Use sqoop to export the data in hive to mysql

Background: sqoop is mainly used to transfer data between Hadoop (Hive) and traditional databases (mysql, postgresql...), and can import data from a relational database (for example: MySQL, Oracle, Postgres, etc.) In the HDFS of Hadoop, you can also import HDFS data into a relational database. Here mainly take mysql as an example to introduce how to use import and export.

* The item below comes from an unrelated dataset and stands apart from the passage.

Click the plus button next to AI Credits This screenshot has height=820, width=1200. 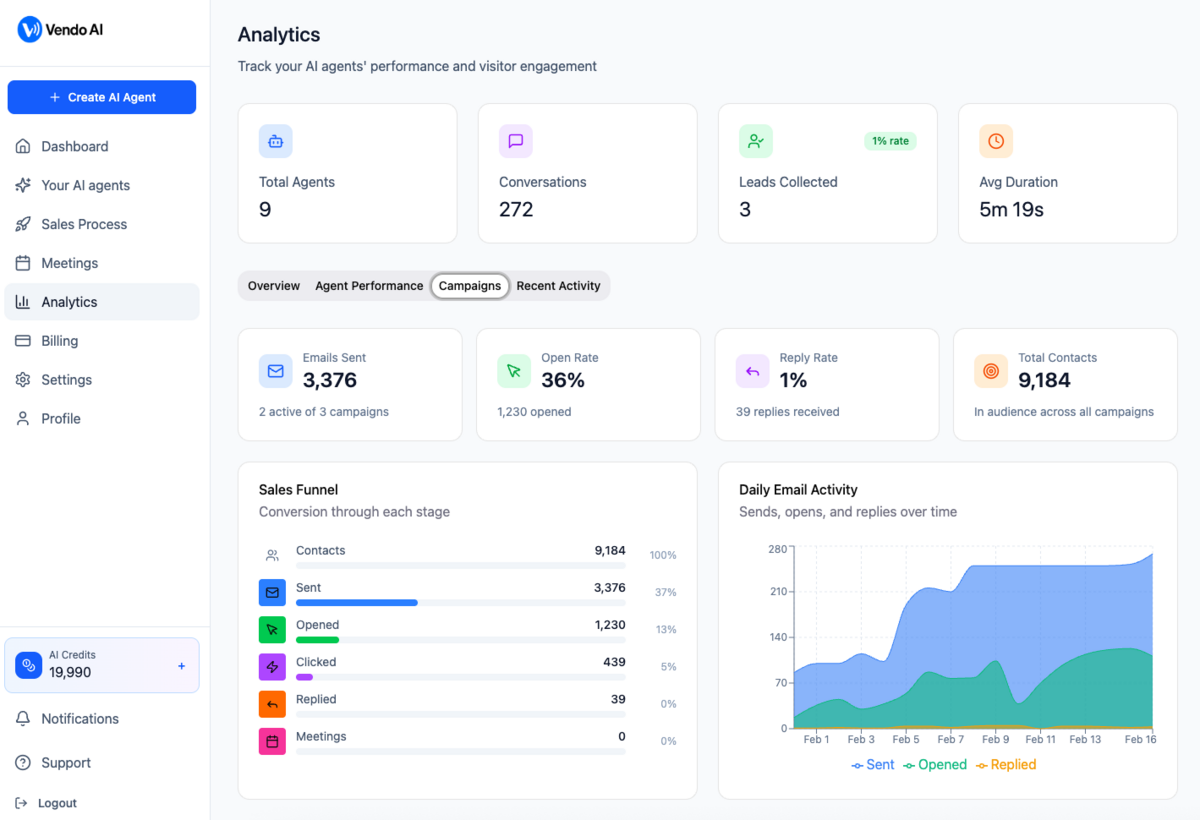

For details, refer to the official document: http://sqoop.apache.org/docs/1.4.5/SqoopUserGuide.html#_purpose_4

1. First install the corresponding version of sqoop
2. Copy the mysql jar package to /home/sqoop/lib

3. Introduction

Import data to hdfs

1) Method one
sqoop import \
--connect jdbc:mysql://localhost/db \
--username root \
--password 123456 \
--table table123 \
--target-dir /user/foo/joinresults \ #hdfs path
--num-mappers 1 \
#map number-- as-parquetfile \ #Set the file format
--columns id, name \ # can set the column to be exported
2) Method two sql method
sqoop import \
--connect jdbc:mysql ://localhost/db \
--username root \
--password 123456 \
--query'select * from table123 WHERE $CONDITIONS' \ #where is required
--target-dir /user/foo/joinresults \ #hdfs path
--delete-target-dir \ #If the target directory already exists, delete
--compress \ #specify compression
--compression-codec org.apache.hadoop.io.compress.snappyCodec \ #Specify the compression method snappy
--fields-terminated-by'|'
3) In addition to importing incremental data in sql using where conditions to filter, you can also have The command options are as follows
sqoop import \
--connect jdbc:mysql://localhost/db \
--username root \
--password 123456 \
--query'select * from table123 WHERE $CONDITIONS' \ #where is required
--target -dir /user/foo/joinresults \ #hdfsPATH
#--delete-target-dir \ #If the target directory already exists, delete it (not through append below, use together)
--check-column \ #check which One column, such as id
--incremental append \
#Append , also optional lastmodified --last-value 7636 \ #id greater than 7636
4) Quickly export data
sqoop import \
--connect jdbc:mysql://localhost/db \
- -username root \
--password 123456 \
--query'select * from table123 WHERE $CONDITIONS' \ #where is necessary
--target-dir /user/foo/joinresults \ #import hdfs path
--delete-target-dir \ #If the target directory already exists, then Delete (not through append below, use together)
--direct \ #Use this command to export from mysql instead of using mapreduce but directly import, the speed is much faster than before.
5) Data export
sqoop export \
--connect jdbc:mysql://localhost/db \
--username root \
--password 123456 \
--table table123 \
--export-dir /user/foo/joinresults \ #export hdfs Path
6) Import and export to hive
sqoop import \
--connect jdbc:mysql://localhost/db \
--username root \
--password 123456 \
--query'select * from table123 WHERE $CONDITIONS' \ #where is required the
--fields-terminated-by '|'
--hive-import \
--hive-database default \
--hive-table table 123 \
export hive to mysql
sqoop export \
--connect jdbc:mysql://localhost/db \
--username root \
--password 123456 \
--table table123 \
--export-dir /user/foo/joinresults \ #export hive table data storage path
--input-fields-terminated-by'|' \ #separator
Note:
The version before 1.4.6 If the database imports data to hive, if the hive storage format is parquet, the import will be wrong. The
script execution method
bin/sqoop --option-file /opt/script/sqoop_test.txt --table tablename (can also be passed in this way Parameters)
vi sqoop_test.txt
import
--connect
jdbc:mysql://localhost/db
--username
root
--password
123456
--table
table123
--target-dir
/ the User / foo / joinresults
--num-mappers
1
---------------------
Author: hh_666
Source: CSDN
Original: https://blog.csdn.net/qq_34485930/article/details/80868017
Copyright statement: This article is the original article of the blogger, please attach the link of the blog post if you reprint it!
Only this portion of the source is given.